6-3
「テンチョー、テンチョーってば!」
「ん? なんだ?」
苛立ちを帯びた声が繰り返す。
すぐには気付かず、少ししてから慌てて振り向く、恵梨香の不満そうな顔が配膳口に陣取っていた。
「だぁかぁら。十番テーブル、丸鯖定イチ、へしこ定イチ、あところ煮イチ」
「はいよ」
伝票を受け取り、調理台上のフックに吊るす。
今晩の営業は身体の自動運転機能に頼り切っている。それも不完全であり、自覚はあるのだが頭が切り替わらないのだ。
混み合っていないのがせめてもの救いだ。
注文を再確認して食材を並べる。定食用の膳を二枚取り出すために再び振り返ると、恵梨香はまだ何か言いたげに頬を膨らませていた。

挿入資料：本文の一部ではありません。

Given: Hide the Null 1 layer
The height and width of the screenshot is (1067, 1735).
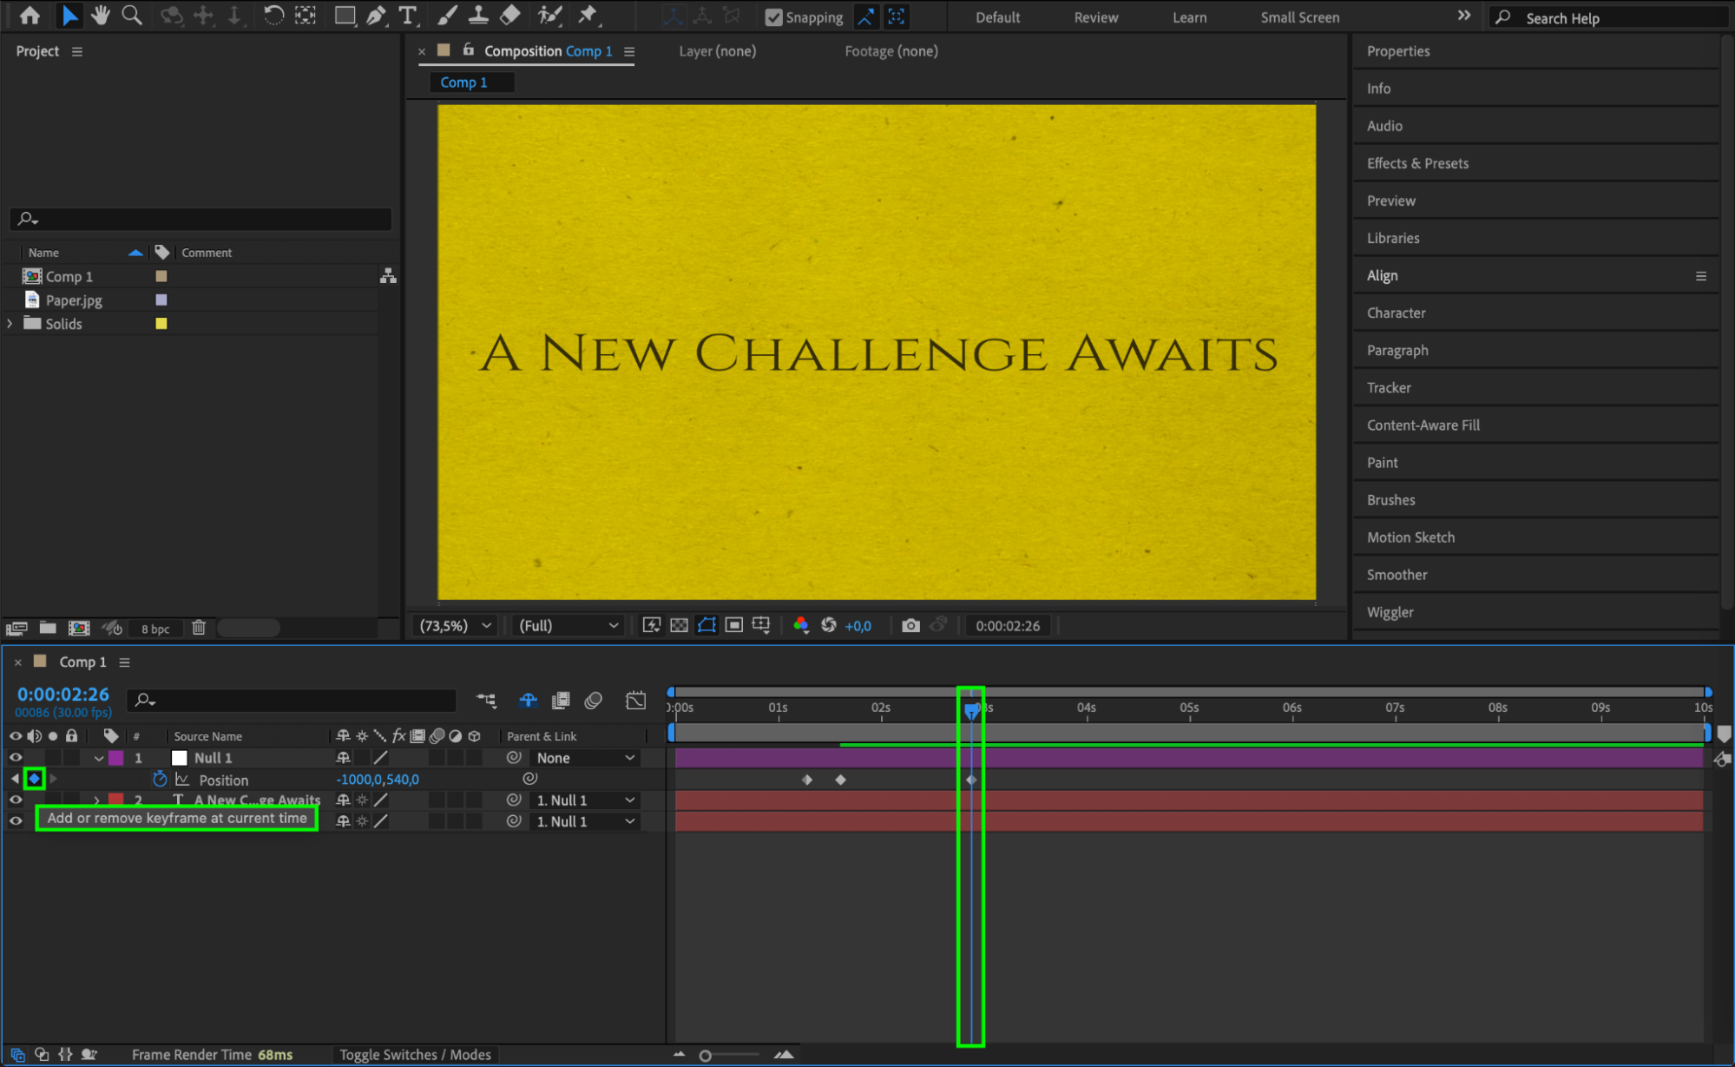Looking at the screenshot, I should [16, 758].
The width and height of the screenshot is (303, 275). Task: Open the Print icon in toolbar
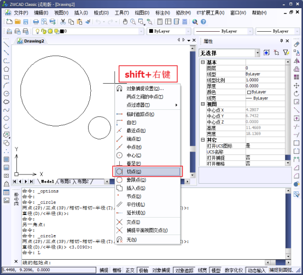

「マジどしたんすか? 今日ずっとぼーっとしてますよね。風邪っすか?」
「悪かったって、疲れが溜まってるだけだから。心配すんな」
女子高生を騙そうったってそうはいかない、と言わんばかりに疑念たっぷりの視線を向けられたが、客に呼ばれて彼女は去って行った。
人目に付かないことを確認して溜息を吐く。
俺は戦っていた。卑小さに支配されて、今にも厨房で暴れてしまいたい衝動と。
いつだって単純なことに、俺は気付かない。
いつだって他人にそれを教えてもらわないと、自分を改められない。
そんな自分が忌々しいのだ。
調理器具を扱う所作が少し乱暴になっていると気付いて、深呼吸をする。
そういえば翔一がしょっちゅうやっていたことだ。
尋ねてみると、ストレスを感じたり、焦っているのを落ち着かせたいときにそうするのだと言った。昔からの癖というか、習慣。

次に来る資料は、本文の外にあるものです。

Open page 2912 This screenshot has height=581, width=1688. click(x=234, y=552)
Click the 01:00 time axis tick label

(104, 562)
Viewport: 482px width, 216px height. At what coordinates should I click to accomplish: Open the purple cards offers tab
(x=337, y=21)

そのときに求められる自分をイメージする。それが到達したい期待値。そして、そのイメージに一気に近付けるように心掛けて深呼吸をする。
そうやって自分を奮い立たせるのだと説明していた。
目を閉じて、仕事に集中している普段の自分を想像する。
頭の中に浮かぶ映像にズームしていくように息を吸う。
少しは近付けたのかもしれない。
目を開けると苛立ちで疼いていた腕や脚の筋肉がある程度落ち着いた。
こういうことさえ今になって初めて試すとは。
昔から、俺は他人の立場に立とうとはしない。立ったところで見える景色は、きっと自分の投影に過ぎないから。そんな嘘の理解を基準に誰かと接しても、偽善でしかないように思えた。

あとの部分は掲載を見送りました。